Vermouth is a fortified wine.  Wine, as anyone who’s opened a bottle, recorked it, and then tried to drink it a few days later, goes bad– it oxidizes.  Everything you liked about the wine takes on acrid, sour, bad notes– it’s just no good anymore.  Most people– and even lots of bartenders– forget that vermouth is, at its heart, wine that goes bad.  Though it’s fortified, that really only extends its life by a week.  This is why vermouth is often sold in small bottles; you can buy what you need so you’re not wasting vermouth.  I like, for dry vermouth, Noilly Prat, which was the first dry (French-style) vermouth (and also happens to be made from one of my favorite grape varietals, Picpoul de Pinet).  It also comes in small (375 ml) bottles that run around $5.  There are two versions of Noilly Prat commercially available: one “original” and the American version. I haven’t found the original formulation in the area yet.

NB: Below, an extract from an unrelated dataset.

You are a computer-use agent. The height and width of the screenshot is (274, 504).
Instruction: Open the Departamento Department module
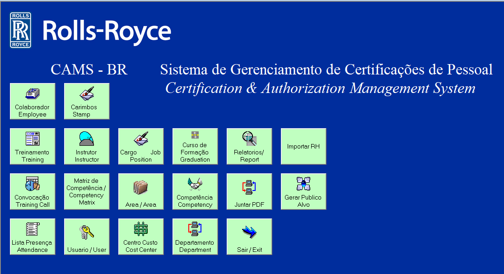195,237
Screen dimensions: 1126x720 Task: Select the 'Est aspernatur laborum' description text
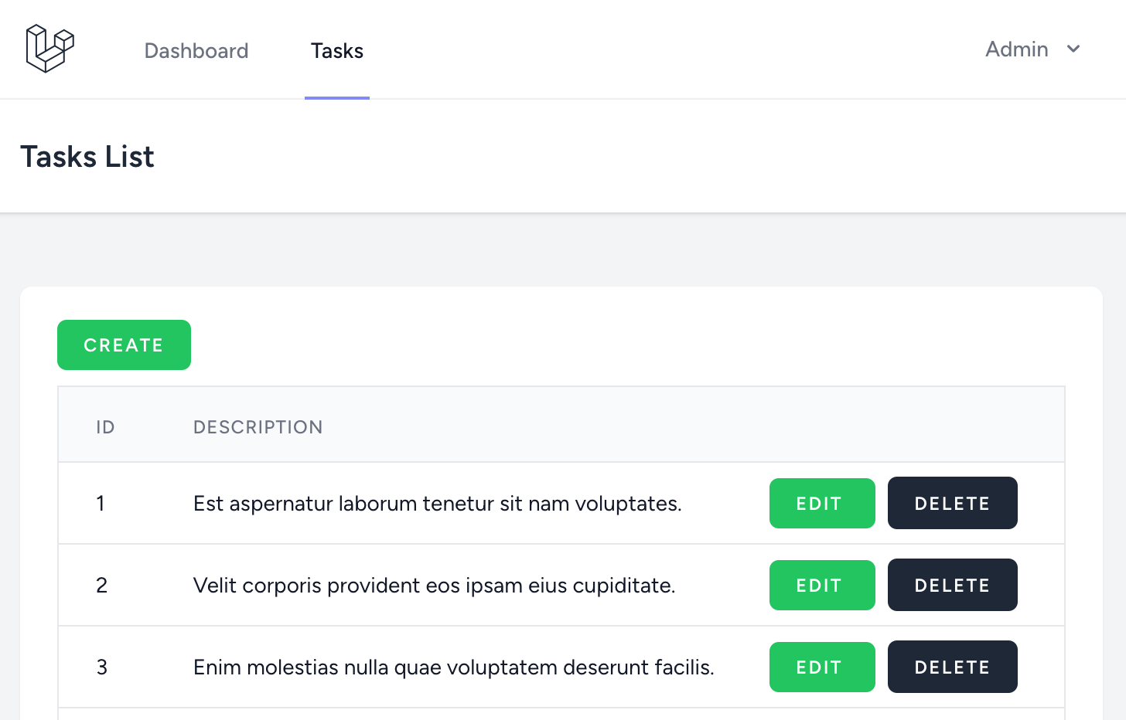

Okay, so let’s take a moment to talk about the cocktail that is considered the immediate predecessor to the Martini,the Martinez.  I tried it recently at a Party Source cocktail demonstration, Gin is In, which featured Jay Erisman talking about gin, and Josh Durr making cocktails with it.  One of the gin styles, Old Tom, is called for in the Martinez.  It’s a sweetened gin– not too sweet– but still different than the London dry style you and I are most accustomed to.  You wouldn’t want to make a dry Martini with this (as it’s not dry).  The Martinez appears in Jerry Thomas’ 1862 How to Mix Drinks, or the Bon Vivant’s Companion, about 40 years before we ever see a dry Martini:

1 dash Boker’s Bitters

2 dashes Maraschino

1 pony Old Tom Gin

1 wineglass Vermouth

2 small lumps of ice

When you deal with these old cocktail books, you have to be careful about measurements.  A wineglass?  A pony?  If you want some translations, there’s a handy list here.  Boker’s bitters? Bitter Truth makes the bitters that Jerry Thomas made, but they’re pretty hard to find.  Angostura or Peychaud’s would work fine.  A dash is about 1/4 of 1/4 oz (as every time you “dash” a bottle of bitters, the measurement is a little different).

Josh Durr’s recipe is a bit different, more gin than vermouth:

1.5 oz Hayman’s Old Tom Gin

1/2 oz Carpano Antica Formula Vermouth (if you can’t use a $30, 750 ml bottle of sweet vermouth, substitute Noilly Prat Sweet Vermouth)

2 dashes Luxardo Maraschino

1 dash Bitter Truth Jerry Thomas Bitters (or Angostura)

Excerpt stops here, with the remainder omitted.